Aplikasi Knowles, yang tersedia untuk diunduh di iTunes (dan dapat dimainkan di luar galeri juga), tidak terikat dengan suara yang saat ini diprogram untuk diputar. Perangkat lunak dapat diadaptasi, dan para seniman telah berbicara dengan Bowdoin tentang kemungkinan meminta siswa membuat suara baru untuk instalasi dan membuat koreografi pertunjukan di galeri. Idenya adalah bahwa pemain dengan ponsel yang ditempatkan secara strategis di tubuh mereka dapat memainkan komposisi musik di ruangan dengan gerakan mereka.
Ketika instalasi pertama kali memulai debutnya pada bulan September, Bray menyaksikan ketika orang menggunakan ponsel mereka bukan untuk mengirim pesan teks, melainkan sebagai tongkat yang membimbing mereka melalui kisah galeri. “Kami benar-benar melihat orang mengambil waktu mereka, dan mengikuti garis atau mengikuti jenis kurva yang ditarik, ” katanya.
Ini bukan usaha kolaborasi pertama meyers. “Saya suka bekerja sendiri, ” katanya, merujuk pada pekerjaan studionya. "Aku suka aktivitas soliternya, dan aku tidak akan pernah mau menyerahkan bagian ini." Tapi sepanjang karirnya, dia tertarik untuk membangun ide dengan artis lain. “Membawa Anda ke wilayah yang kurang nyaman dan kurang akrab, ” katanya. "Kamu bisa melakukannya sendiri, tetapi lebih sulit."
Usaha kolaboratif berikutnya adalah bekerja dengan sesama seniman yang berbasis di Washington, Tim Doud dan Caitlin Teal Price untuk membuka ruang studio yang terjangkau yang disebut STABLE. Dijadwalkan untuk dibuka pada bulan Februari 2019, ruang studio seluas 10.000 kaki persegi yang terletak di tepi timur Eckington bertujuan untuk menghubungkan seniman dengan lebih baik dan menumbuhkan komunitas di antara mereka di distrik tersebut. Idenya, kata meyers, adalah untuk membuat DC "lebih ramah bagi para seniman dan tempat di mana seniman ingin tinggal."

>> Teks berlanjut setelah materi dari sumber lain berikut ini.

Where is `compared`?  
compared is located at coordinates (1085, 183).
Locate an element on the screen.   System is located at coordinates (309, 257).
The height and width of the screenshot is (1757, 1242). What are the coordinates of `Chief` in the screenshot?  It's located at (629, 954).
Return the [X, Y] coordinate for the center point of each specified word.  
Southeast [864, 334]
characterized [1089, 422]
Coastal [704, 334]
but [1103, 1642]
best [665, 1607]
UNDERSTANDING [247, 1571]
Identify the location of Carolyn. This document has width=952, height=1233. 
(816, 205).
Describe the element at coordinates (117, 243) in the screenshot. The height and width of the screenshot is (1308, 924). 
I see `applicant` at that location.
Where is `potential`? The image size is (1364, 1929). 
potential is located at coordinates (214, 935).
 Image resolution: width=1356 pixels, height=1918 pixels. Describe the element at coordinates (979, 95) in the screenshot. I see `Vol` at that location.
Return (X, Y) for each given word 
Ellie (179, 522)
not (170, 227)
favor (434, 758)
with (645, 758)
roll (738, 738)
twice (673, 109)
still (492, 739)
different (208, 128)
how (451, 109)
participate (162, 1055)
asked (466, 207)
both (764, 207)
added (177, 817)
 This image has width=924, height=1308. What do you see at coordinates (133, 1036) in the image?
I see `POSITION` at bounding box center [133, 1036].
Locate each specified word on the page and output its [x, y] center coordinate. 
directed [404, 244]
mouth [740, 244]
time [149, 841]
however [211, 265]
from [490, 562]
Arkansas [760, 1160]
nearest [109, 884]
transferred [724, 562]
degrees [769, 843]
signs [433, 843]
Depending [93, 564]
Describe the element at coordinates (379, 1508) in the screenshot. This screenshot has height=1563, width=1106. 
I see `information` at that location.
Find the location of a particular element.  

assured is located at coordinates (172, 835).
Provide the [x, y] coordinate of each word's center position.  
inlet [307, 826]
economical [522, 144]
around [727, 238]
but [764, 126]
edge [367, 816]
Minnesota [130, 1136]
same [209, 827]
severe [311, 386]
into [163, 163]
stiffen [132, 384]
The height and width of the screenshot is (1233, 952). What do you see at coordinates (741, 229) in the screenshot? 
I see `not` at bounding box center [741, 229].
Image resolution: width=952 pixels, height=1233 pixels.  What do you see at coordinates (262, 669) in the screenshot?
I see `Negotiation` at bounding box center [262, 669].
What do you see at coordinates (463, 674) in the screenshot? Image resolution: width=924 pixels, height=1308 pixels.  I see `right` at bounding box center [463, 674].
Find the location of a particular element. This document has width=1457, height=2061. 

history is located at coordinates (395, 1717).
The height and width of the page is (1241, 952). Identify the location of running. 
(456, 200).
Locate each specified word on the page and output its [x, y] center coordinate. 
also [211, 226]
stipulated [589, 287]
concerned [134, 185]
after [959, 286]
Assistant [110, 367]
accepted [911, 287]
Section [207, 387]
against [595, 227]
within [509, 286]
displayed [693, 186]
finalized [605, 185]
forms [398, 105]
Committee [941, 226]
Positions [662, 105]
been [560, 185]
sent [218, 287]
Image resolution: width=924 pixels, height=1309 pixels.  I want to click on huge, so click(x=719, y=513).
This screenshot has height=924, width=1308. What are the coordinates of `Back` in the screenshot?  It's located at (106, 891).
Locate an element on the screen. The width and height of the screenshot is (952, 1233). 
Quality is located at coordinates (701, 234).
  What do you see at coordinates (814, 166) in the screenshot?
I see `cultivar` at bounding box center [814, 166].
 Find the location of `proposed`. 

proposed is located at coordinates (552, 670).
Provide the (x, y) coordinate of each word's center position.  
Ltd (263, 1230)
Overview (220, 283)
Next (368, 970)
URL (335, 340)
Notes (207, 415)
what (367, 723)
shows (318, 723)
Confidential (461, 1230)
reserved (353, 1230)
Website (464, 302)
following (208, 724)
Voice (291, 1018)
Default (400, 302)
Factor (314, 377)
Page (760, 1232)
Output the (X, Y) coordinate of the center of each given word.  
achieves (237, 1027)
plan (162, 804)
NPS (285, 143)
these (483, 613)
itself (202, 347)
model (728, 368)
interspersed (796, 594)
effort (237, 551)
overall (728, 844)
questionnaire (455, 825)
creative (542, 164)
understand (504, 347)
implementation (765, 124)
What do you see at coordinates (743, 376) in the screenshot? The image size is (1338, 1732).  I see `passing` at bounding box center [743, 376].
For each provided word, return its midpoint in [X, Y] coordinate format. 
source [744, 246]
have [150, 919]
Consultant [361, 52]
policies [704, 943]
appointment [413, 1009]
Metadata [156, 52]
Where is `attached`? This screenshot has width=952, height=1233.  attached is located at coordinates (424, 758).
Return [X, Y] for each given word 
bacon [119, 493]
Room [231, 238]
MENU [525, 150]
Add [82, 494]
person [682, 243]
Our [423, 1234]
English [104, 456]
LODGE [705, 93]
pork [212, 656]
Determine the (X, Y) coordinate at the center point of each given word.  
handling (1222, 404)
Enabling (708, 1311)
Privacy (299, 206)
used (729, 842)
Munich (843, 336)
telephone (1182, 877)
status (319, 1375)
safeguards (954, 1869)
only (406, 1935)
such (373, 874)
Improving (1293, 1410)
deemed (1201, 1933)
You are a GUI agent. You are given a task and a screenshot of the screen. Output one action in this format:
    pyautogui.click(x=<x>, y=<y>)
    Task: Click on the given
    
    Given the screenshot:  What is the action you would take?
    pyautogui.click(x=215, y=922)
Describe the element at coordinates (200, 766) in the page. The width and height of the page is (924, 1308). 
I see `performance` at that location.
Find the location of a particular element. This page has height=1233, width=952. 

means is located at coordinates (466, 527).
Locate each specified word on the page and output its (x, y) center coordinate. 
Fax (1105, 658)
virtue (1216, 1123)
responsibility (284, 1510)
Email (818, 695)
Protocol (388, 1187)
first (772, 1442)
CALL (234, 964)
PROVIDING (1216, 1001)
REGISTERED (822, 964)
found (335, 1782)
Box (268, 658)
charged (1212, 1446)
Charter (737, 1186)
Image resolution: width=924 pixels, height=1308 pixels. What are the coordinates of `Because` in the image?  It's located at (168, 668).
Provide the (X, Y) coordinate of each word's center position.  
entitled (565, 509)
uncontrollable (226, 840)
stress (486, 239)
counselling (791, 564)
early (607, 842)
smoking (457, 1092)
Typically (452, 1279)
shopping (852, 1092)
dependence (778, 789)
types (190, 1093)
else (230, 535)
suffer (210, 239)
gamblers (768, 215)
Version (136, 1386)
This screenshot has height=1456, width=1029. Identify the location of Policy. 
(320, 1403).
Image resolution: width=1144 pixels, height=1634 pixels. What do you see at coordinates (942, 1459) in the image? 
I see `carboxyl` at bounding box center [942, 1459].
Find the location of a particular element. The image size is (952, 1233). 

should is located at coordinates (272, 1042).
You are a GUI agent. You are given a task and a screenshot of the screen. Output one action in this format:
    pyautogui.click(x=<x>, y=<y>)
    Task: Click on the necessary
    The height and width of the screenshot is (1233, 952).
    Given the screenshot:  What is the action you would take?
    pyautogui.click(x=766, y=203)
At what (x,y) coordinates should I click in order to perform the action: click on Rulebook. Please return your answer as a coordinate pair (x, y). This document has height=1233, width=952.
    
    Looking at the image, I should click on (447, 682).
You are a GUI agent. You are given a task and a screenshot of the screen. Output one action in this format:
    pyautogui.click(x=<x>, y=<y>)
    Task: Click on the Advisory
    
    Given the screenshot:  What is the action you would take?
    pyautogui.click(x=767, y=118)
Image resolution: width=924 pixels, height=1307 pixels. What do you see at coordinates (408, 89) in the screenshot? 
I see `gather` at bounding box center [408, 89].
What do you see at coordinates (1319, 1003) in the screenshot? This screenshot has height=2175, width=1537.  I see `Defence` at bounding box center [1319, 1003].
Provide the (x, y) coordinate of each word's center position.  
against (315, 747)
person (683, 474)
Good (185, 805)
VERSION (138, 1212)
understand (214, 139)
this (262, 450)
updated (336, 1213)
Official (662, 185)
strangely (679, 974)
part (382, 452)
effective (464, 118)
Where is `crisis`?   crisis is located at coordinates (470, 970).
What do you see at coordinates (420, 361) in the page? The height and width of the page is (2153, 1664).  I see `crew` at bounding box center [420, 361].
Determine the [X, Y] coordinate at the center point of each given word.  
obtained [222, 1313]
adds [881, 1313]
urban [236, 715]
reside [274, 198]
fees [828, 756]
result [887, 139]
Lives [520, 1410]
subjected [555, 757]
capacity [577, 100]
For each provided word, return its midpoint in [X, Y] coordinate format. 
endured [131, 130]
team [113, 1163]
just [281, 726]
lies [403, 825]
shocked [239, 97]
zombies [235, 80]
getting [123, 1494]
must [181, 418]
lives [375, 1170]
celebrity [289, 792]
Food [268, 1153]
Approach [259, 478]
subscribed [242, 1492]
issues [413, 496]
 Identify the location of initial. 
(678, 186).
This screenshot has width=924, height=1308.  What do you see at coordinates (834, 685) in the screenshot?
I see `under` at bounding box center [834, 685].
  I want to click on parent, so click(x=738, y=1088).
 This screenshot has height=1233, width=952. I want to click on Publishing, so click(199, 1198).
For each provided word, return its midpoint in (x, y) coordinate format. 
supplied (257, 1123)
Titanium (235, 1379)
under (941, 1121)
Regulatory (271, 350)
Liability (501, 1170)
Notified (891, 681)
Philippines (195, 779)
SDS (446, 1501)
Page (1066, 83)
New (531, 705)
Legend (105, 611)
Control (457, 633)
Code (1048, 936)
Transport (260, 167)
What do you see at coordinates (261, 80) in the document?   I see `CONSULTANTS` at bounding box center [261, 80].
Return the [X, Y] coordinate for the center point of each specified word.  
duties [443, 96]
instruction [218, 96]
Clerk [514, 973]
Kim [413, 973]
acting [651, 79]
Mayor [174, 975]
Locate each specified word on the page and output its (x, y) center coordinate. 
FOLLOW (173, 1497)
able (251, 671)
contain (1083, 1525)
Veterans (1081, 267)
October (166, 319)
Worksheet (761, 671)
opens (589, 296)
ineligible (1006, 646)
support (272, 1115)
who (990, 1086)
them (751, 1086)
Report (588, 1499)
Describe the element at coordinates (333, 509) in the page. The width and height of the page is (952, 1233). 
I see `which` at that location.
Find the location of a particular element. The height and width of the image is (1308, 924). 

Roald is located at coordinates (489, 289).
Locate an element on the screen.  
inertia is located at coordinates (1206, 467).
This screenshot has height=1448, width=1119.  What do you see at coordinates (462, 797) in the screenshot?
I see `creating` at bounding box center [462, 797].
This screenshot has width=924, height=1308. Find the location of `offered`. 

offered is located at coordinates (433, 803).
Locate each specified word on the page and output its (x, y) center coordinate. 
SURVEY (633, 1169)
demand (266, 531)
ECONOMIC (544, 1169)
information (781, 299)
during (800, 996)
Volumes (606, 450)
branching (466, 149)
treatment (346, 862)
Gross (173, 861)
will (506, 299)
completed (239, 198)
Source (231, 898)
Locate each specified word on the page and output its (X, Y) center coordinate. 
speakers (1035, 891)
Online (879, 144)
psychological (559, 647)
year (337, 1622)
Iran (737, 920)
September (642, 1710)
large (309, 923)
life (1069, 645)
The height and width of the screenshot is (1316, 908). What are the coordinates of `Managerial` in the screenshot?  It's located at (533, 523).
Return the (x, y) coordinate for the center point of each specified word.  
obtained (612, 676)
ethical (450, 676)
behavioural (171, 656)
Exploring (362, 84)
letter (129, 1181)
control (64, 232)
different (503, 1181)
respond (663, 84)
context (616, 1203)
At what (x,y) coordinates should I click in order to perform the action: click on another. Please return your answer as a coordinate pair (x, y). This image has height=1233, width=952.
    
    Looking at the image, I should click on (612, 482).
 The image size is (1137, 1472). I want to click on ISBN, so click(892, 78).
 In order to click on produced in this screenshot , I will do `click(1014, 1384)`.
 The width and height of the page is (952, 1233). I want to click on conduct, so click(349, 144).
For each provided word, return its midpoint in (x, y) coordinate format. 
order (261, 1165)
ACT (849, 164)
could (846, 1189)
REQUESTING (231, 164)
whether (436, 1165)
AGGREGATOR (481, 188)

Sepatutnya, sementara "Listening Glass" dapat dimainkan solo, ada sesuatu yang lebih kaya yang terjadi ketika orang-orang di galeri berkumpul untuk membuat komposisi. Jika semua pengunjung pada waktu tertentu melakukan gerakan yang sama pada saat yang sama dengan ponsel mereka, mereka dapat membuka kunci efek sonik khusus.
"Let's Get Lost" dan "Listening Glass" secara bersama-sama dipajang di Bowdoin College Museum of Art hingga 29 September 2019.